**ASSIGNED TASK**: Everything from the line containing "You are a computer-use agent." through the end of the data below should be copied exactly, with no other lines.

= Beginning of Section =

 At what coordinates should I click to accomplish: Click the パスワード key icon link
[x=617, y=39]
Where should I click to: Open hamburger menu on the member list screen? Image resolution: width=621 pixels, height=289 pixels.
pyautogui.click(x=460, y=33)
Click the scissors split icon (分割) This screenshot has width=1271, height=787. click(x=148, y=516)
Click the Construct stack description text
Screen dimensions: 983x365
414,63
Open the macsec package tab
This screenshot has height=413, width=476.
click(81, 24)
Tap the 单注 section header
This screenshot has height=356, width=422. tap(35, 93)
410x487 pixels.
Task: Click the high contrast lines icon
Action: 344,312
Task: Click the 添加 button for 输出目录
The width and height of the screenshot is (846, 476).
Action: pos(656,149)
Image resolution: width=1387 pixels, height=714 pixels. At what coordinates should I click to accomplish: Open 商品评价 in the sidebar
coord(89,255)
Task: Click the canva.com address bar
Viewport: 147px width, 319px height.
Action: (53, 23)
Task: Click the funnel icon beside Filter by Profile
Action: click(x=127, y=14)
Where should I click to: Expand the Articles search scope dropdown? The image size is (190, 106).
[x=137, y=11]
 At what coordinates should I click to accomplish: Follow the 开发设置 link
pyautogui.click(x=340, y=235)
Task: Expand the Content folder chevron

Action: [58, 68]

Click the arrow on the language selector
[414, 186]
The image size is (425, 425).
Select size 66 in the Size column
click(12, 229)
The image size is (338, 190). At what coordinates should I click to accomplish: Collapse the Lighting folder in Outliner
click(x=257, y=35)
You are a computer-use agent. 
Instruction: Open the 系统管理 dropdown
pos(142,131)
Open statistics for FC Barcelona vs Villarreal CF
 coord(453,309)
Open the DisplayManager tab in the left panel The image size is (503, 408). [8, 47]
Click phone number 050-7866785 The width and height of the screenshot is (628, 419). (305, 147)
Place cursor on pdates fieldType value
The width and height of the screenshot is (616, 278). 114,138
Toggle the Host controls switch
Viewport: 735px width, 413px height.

= End of Section =

**ANSWER FOR THIS EXERCISE**:
You are a computer-use agent. 
Instruction: Open the 系统管理 dropdown
pos(142,131)
Open statistics for FC Barcelona vs Villarreal CF
 coord(453,309)
Open the DisplayManager tab in the left panel The image size is (503, 408). [8, 47]
Click phone number 050-7866785 The width and height of the screenshot is (628, 419). (305, 147)
Place cursor on pdates fieldType value
The width and height of the screenshot is (616, 278). 114,138
Toggle the Host controls switch
Viewport: 735px width, 413px height.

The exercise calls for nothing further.